**Task objective:** Line by line, copy the entries exactly, excluding the pictures.

**Exercise input:**

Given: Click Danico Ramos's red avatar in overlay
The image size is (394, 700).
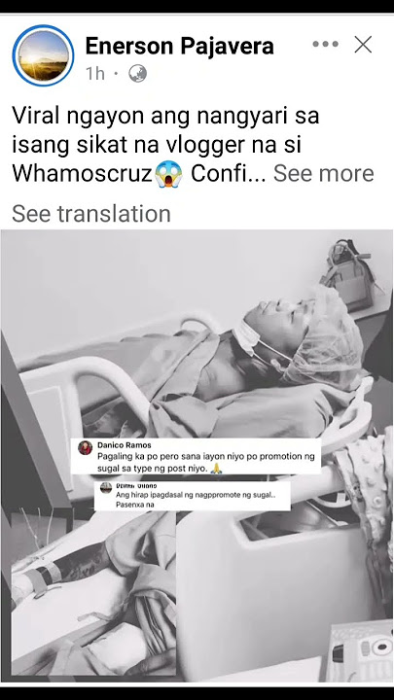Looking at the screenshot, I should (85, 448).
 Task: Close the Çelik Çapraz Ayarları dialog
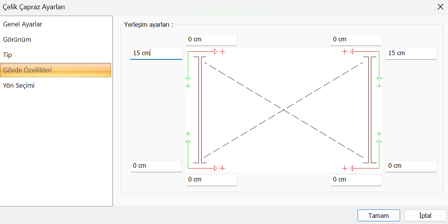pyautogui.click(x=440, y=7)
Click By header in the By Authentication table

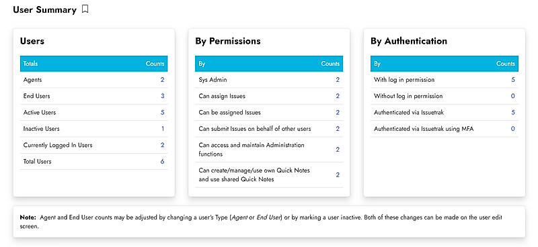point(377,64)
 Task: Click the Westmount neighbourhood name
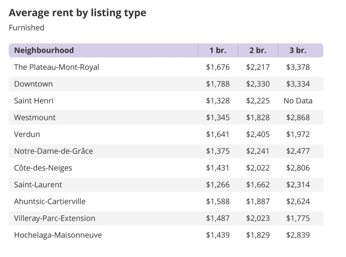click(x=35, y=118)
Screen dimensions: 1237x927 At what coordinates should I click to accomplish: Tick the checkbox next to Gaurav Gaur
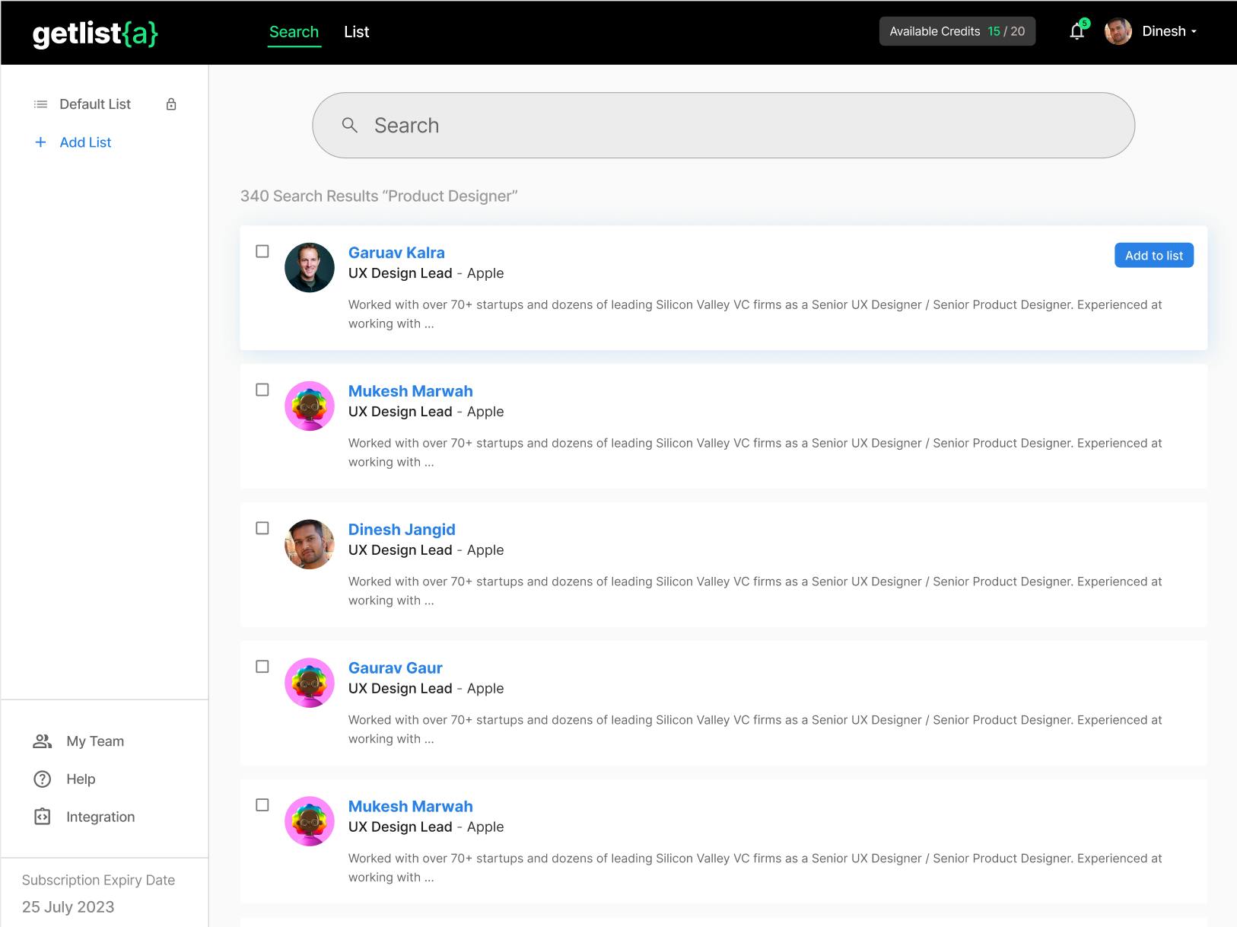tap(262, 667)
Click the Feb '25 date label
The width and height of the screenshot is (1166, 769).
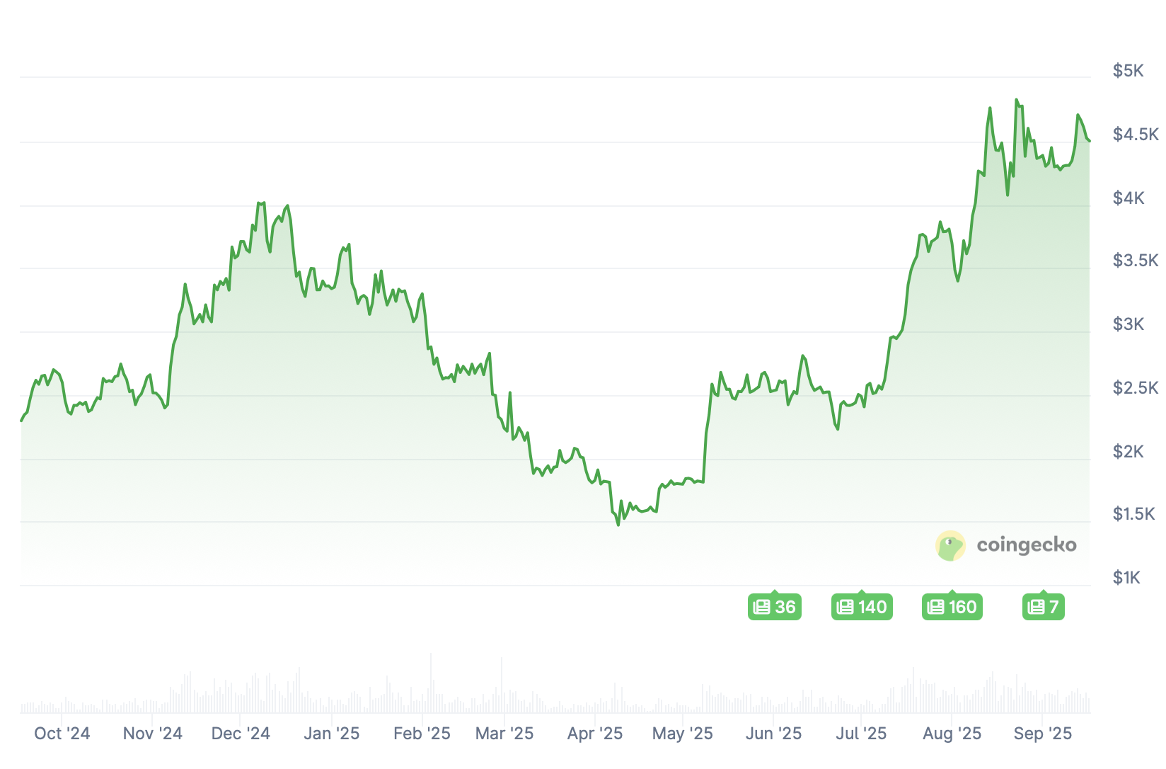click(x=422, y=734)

**Task answer:**
Given: Click Danico Ramos's red avatar in overlay
The image size is (394, 700).
Looking at the screenshot, I should (85, 448).
 Task: Close the Çelik Çapraz Ayarları dialog
pyautogui.click(x=440, y=7)
Click By header in the By Authentication table

point(377,64)
 Task: Click the Westmount neighbourhood name
click(x=35, y=118)
Screen dimensions: 1237x927 At what coordinates should I click to accomplish: Tick the checkbox next to Gaurav Gaur
tap(262, 667)
Click the Feb '25 date label
The width and height of the screenshot is (1166, 769).
click(x=422, y=734)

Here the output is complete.